There are certain single volumes of American poetry, some of them first books or early books, which carry with them a special and spiritual power; they seem to arise from a mysterious impulse and to have been written from an enormous private or artistic need. The poems are full of a primal sense of voice, and the aura of the voice in the rhythms of the poem suggests a relentless desire not to make easy peace with the reader. If some of these poems have the tone of prayers, they are not prayers of comfort or of supplication as much as urgent laments or cries from the depths where the language has been held much against its will or has broken free, and now demands to be heard.

Such tones can be found in the very opening lines of the first poem in such recent books as Brigit Pegeen Kelly’s Song (1995):

Listen: there was a goat’s head hanging by ropes in a tree.

All night it hung there and sang. And those who heard it

Felt a hurt in their hearts and thought they were hearing

The song of a night bird.

Or Louise Glück’s The Wild Iris (1992):

At the end of my suffering

there was a door.

Hear me out: that which you call death

I remember.

Or the first lines of “Epistle,” the first poem of Li-Young Lee’s first book, Rose (1986):

Of wisdom, splendid columns of light

waking sweet foreheads,

I know nothing

but what I’ve glimpsed in my most hopeful of daydreams.

Of a world with end,

amen,

I know nothing,

but what I sang of once with others,

all of us standing in the vaulted room.

### Data excerpt
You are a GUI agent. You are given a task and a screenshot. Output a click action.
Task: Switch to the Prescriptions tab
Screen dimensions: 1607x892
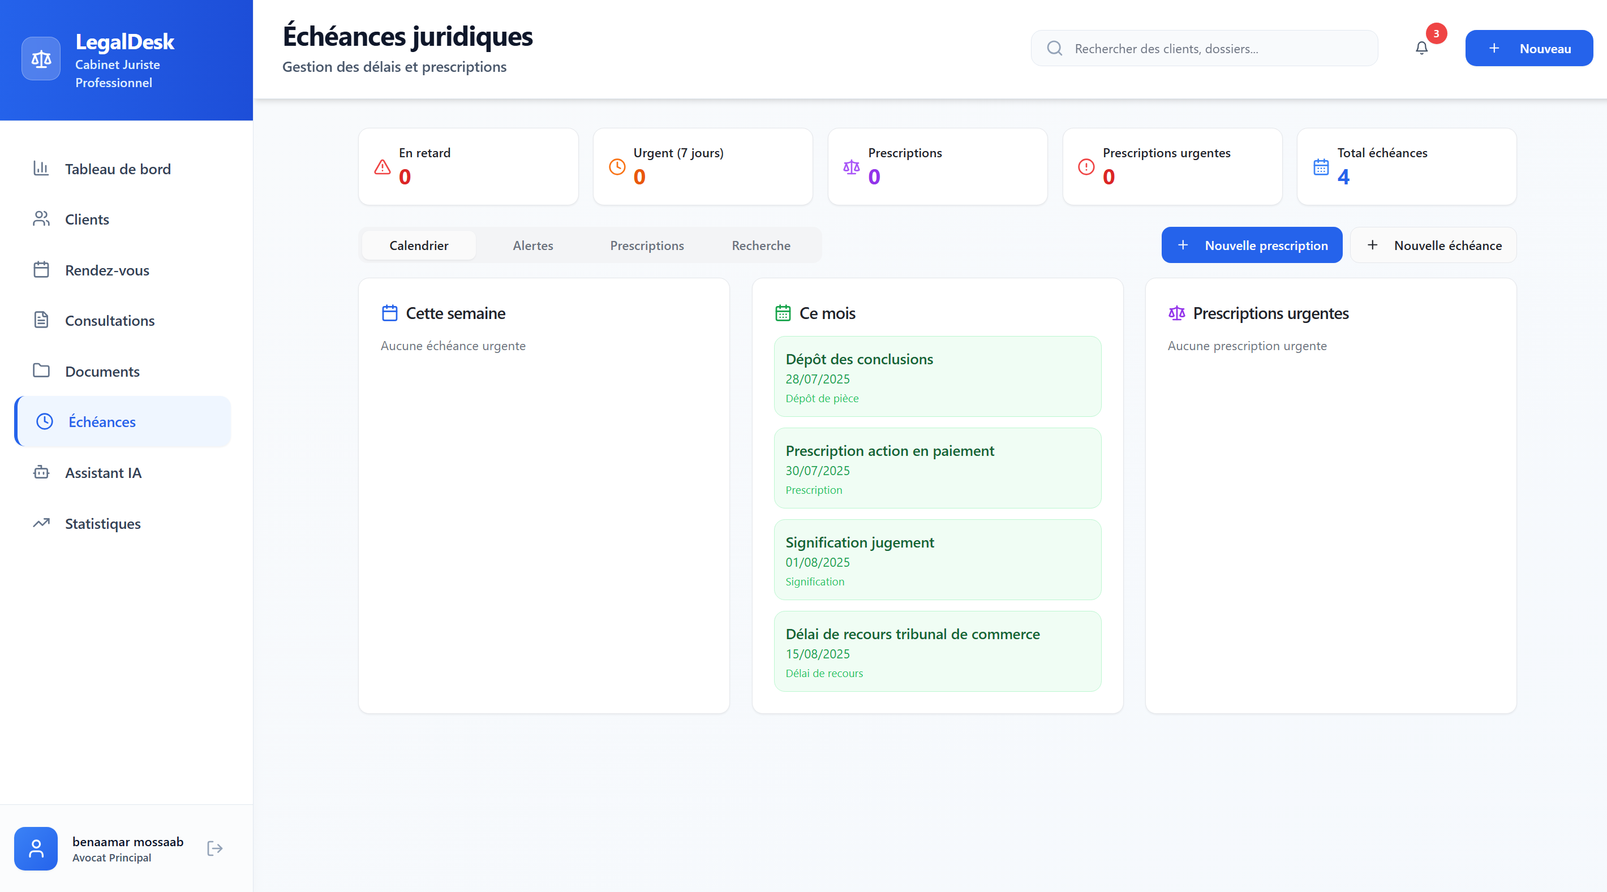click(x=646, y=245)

### What needs to be done
Extend the essay on American poetry volumes with a "special and spiritual power," picking up right after the quoted opening of "Epistle."

### Final result
In “General Aims and Theories,” written in 1925, Hart Crane tried to outline his sense of where this tone, so apparent in his own work, came from: “I am concerned,” he wrote,

with the future of America, but not because I think that America has any so-called par value as a state or as a group of people…. It is only because I feel persuaded that here are destined to be discovered certain as yet undefined spiritual qualities, perhaps a new hierarchy of faith not to be developed so completely elsewhere. And in this process I like to feel myself as a potential factor; certainly I must speak in its terms and what discoveries I may make are situated in its experience.

As is clear from his early letters, Crane as a reader set about preparing himself with enormous zeal and moral seriousness to become that “potential factor.” Despite his provincial background and his problems with his parents, and then partly because of them, he found a tone and a poetic diction that matched a sensibility which was both visionary and deeply rooted in the real. In his poems he worked a gnarled, edgy sound against the singing line; he played a language dense with metaphor and suggestion against images and rhythms of pure soaring beauty. His syntax had something hard and glittering in it, utterly surprising. In his best poems he managed to make the rhythms—the hidden nervous system in the words and between the words—so interesting, intense, and effortless that they command attention and emotional response despite their verbal density, basic difficulty, and what Crane himself called “tangential slants, inter-woven symbolisms.”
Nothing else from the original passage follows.